_Material supplied:_
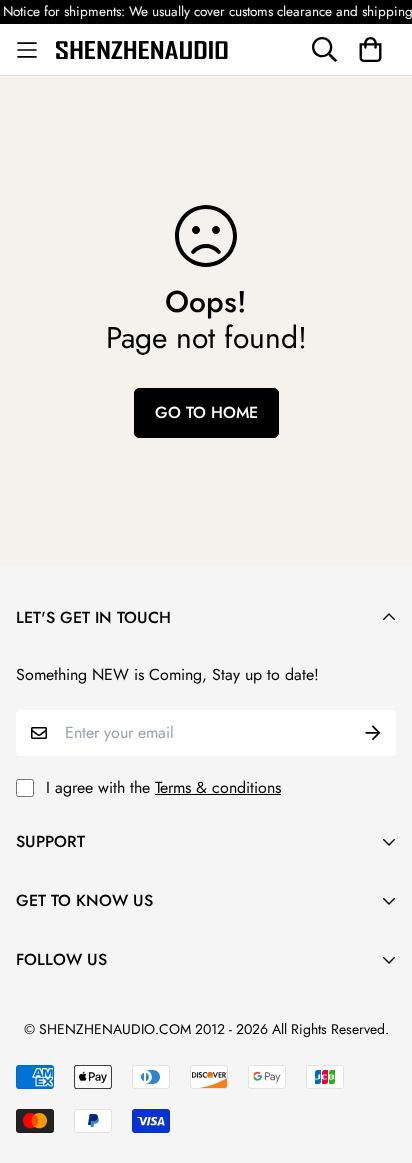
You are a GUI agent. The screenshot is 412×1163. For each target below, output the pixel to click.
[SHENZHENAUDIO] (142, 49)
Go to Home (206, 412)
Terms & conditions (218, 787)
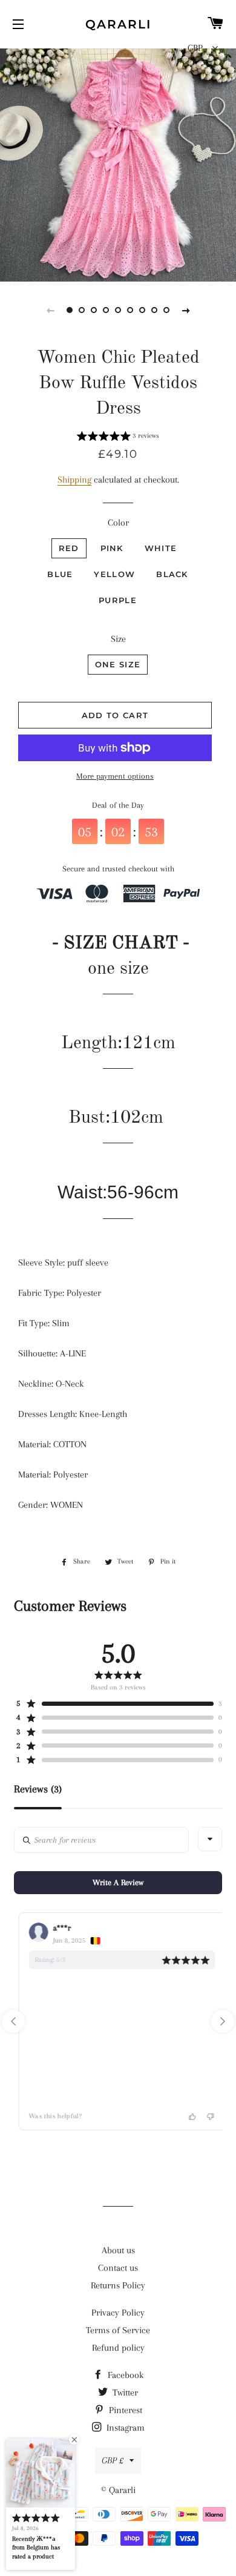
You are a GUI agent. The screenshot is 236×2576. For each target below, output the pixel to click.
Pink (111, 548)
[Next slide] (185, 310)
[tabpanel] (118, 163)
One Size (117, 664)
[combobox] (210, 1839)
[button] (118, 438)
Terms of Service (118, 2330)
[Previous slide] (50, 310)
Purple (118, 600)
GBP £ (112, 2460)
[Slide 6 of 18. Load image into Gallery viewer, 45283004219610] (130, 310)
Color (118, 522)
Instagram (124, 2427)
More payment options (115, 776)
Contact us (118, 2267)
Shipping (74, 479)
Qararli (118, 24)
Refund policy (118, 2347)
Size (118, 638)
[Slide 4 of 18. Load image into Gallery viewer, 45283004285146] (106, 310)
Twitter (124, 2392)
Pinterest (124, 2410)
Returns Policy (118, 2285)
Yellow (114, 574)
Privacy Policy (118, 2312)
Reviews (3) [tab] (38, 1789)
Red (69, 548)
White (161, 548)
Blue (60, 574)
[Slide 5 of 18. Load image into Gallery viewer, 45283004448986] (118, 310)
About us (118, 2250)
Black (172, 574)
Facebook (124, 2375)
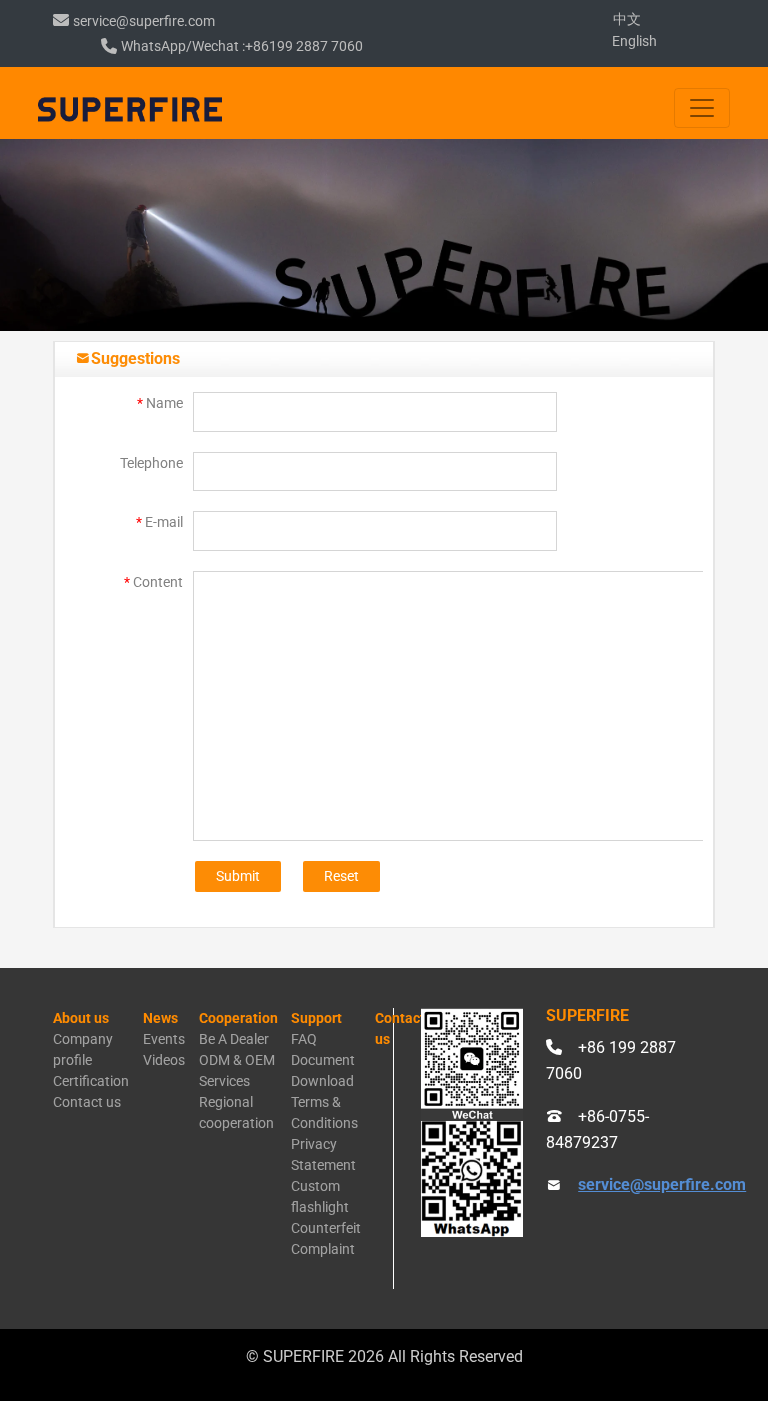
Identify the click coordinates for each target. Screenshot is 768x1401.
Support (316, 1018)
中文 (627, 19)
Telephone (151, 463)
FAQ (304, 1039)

---

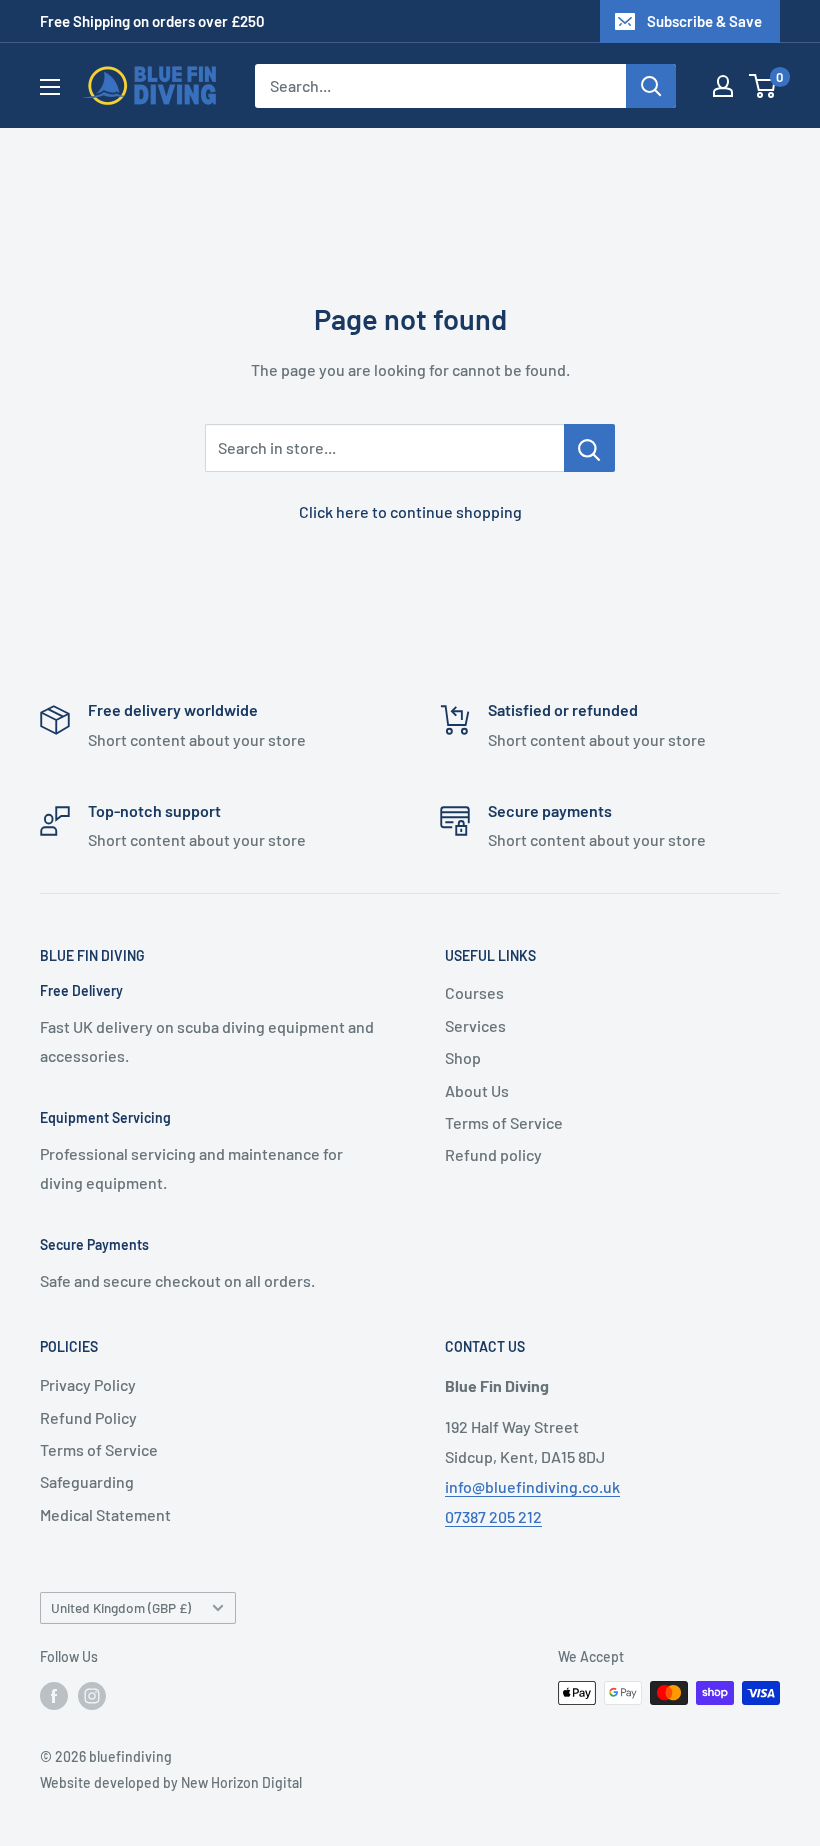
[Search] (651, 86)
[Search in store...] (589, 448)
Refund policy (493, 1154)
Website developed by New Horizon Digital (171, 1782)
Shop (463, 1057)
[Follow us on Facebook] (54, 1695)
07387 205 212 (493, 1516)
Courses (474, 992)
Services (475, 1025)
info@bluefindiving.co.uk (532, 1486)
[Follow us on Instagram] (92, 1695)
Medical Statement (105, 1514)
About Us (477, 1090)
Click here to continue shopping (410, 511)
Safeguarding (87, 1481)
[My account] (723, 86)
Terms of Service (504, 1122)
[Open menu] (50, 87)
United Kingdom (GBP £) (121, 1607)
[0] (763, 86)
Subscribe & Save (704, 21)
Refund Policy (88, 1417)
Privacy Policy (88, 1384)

---

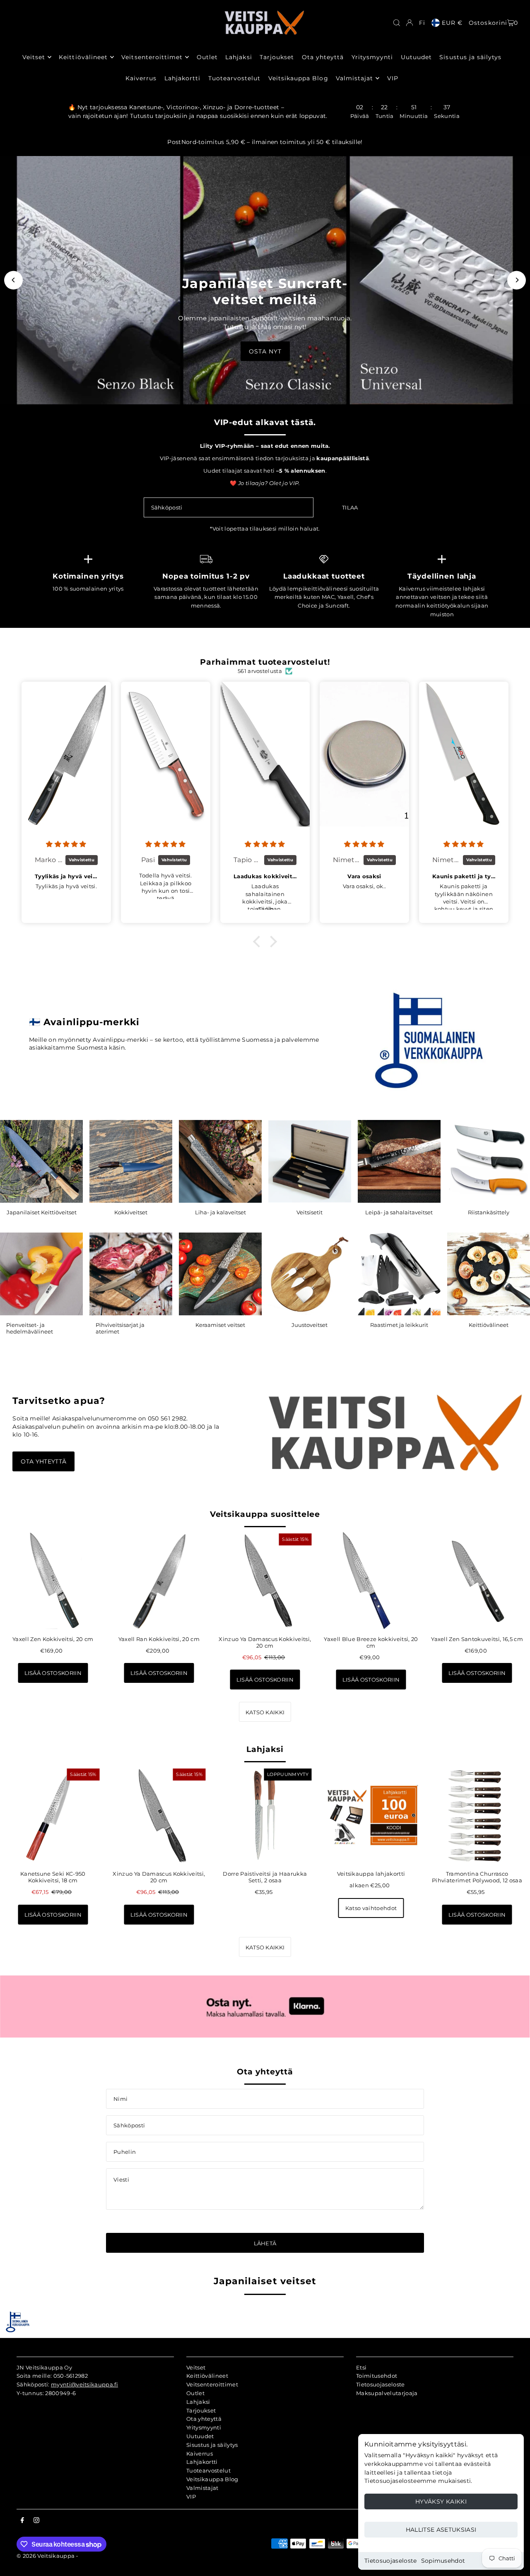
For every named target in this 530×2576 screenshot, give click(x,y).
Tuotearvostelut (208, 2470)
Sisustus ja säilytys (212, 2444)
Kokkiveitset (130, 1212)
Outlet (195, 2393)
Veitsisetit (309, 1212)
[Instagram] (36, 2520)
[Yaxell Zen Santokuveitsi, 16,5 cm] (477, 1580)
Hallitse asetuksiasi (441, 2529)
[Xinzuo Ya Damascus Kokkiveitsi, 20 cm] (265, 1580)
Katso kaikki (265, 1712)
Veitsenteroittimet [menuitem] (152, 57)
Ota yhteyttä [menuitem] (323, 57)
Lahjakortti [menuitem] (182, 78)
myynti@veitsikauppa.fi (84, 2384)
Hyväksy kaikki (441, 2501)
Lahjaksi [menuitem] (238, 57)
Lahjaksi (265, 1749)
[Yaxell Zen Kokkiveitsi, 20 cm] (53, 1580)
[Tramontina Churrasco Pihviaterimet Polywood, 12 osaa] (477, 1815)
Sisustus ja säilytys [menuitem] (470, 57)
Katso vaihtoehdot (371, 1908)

_Task goal:_ An exact copy is needed. It runs from the line above containing "Purple (118, 600)" down to the line containing "FAQ (304, 1039)", both included, with no pictures.

_Response:_
Purple (118, 600)
GBP £ (112, 2460)
[Slide 6 of 18. Load image into Gallery viewer, 45283004219610] (130, 310)
Color (118, 522)
Instagram (124, 2427)
More payment options (115, 776)
Contact us (118, 2267)
Shipping (74, 479)
Qararli (118, 24)
Refund policy (118, 2347)
Size (118, 638)
[Slide 4 of 18. Load image into Gallery viewer, 45283004285146] (106, 310)
Twitter (124, 2392)
Pinterest (124, 2410)
Returns Policy (118, 2285)
Yellow (114, 574)
Privacy Policy (118, 2312)
Reviews (3) [tab] (38, 1789)
Red (69, 548)
White (161, 548)
Blue (60, 574)
[Slide 5 of 18. Load image into Gallery viewer, 45283004448986] (118, 310)
About us (118, 2250)
Black (172, 574)
Facebook (124, 2375)
Identify the click coordinates for each target. Screenshot is 768x1401.
Support (316, 1018)
中文 (627, 19)
Telephone (151, 463)
FAQ (304, 1039)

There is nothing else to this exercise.